*** Opening Material to process ***

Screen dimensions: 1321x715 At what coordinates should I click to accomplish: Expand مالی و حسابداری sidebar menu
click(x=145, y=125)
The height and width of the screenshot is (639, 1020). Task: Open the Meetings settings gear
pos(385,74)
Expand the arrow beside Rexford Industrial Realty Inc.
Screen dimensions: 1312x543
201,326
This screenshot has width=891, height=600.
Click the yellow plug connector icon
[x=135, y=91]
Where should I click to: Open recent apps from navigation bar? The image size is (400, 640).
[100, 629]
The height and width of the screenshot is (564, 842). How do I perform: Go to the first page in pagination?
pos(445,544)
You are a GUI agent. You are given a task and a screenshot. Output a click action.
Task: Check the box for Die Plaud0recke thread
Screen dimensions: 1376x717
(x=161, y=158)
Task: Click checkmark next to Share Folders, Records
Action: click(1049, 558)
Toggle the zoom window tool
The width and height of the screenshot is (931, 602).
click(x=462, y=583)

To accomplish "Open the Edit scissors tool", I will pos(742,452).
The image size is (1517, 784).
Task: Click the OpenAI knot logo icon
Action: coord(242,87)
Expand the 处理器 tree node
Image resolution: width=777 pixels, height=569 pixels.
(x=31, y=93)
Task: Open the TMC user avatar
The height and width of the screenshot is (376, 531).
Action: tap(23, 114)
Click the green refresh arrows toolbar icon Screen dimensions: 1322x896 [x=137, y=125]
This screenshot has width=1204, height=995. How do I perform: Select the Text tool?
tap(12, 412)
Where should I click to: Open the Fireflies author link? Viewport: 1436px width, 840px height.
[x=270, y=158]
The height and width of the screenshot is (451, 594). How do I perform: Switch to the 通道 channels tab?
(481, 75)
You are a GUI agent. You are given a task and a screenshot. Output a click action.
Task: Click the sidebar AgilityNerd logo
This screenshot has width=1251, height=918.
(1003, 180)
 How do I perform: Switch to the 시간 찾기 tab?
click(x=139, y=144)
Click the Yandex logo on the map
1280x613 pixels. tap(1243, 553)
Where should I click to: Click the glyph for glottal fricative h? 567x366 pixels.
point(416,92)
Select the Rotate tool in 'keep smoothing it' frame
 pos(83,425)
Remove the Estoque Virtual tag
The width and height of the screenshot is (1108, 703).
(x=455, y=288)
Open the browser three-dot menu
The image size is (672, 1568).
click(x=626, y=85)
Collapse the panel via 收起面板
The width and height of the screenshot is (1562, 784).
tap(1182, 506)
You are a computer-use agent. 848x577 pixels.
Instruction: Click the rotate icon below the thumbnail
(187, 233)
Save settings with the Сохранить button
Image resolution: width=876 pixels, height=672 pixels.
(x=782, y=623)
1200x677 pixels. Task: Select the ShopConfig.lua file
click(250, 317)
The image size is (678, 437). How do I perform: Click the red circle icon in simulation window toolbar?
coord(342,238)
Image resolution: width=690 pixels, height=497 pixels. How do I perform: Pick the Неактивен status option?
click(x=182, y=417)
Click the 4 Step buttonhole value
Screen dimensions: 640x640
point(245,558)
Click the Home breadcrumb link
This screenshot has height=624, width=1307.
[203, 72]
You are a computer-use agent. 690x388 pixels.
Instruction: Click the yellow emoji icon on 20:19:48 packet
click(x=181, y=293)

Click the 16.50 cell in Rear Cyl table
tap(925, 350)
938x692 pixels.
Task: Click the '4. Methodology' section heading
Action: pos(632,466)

*** Closing Material to process ***

**Work instruction:**
Exact reproduction is required. Give the lines of the data from its first line through the line containing "Task: Click the sidebar AgilityNerd logo", and no others.

**Written response:**
Screen dimensions: 1321x715 At what coordinates should I click to accomplish: Expand مالی و حسابداری sidebar menu
click(x=145, y=125)
The height and width of the screenshot is (639, 1020). Task: Open the Meetings settings gear
pos(385,74)
Expand the arrow beside Rexford Industrial Realty Inc.
Screen dimensions: 1312x543
201,326
This screenshot has width=891, height=600.
Click the yellow plug connector icon
[x=135, y=91]
Where should I click to: Open recent apps from navigation bar? The image size is (400, 640).
[100, 629]
The height and width of the screenshot is (564, 842). How do I perform: Go to the first page in pagination?
pos(445,544)
You are a GUI agent. You are given a task and a screenshot. Output a click action.
Task: Check the box for Die Plaud0recke thread
Screen dimensions: 1376x717
(x=161, y=158)
Task: Click checkmark next to Share Folders, Records
Action: click(1049, 558)
Toggle the zoom window tool
The width and height of the screenshot is (931, 602).
click(x=462, y=583)

To accomplish "Open the Edit scissors tool", I will pos(742,452).
The image size is (1517, 784).
Task: Click the OpenAI knot logo icon
Action: coord(242,87)
Expand the 处理器 tree node
Image resolution: width=777 pixels, height=569 pixels.
(x=31, y=93)
Task: Open the TMC user avatar
The height and width of the screenshot is (376, 531).
Action: tap(23, 114)
Click the green refresh arrows toolbar icon Screen dimensions: 1322x896 [x=137, y=125]
This screenshot has width=1204, height=995. How do I perform: Select the Text tool?
tap(12, 412)
Where should I click to: Open the Fireflies author link? Viewport: 1436px width, 840px height.
[x=270, y=158]
The height and width of the screenshot is (451, 594). How do I perform: Switch to the 通道 channels tab?
(481, 75)
You are a GUI agent. You are given a task and a screenshot. Output a click action.
Task: Click the sidebar AgilityNerd logo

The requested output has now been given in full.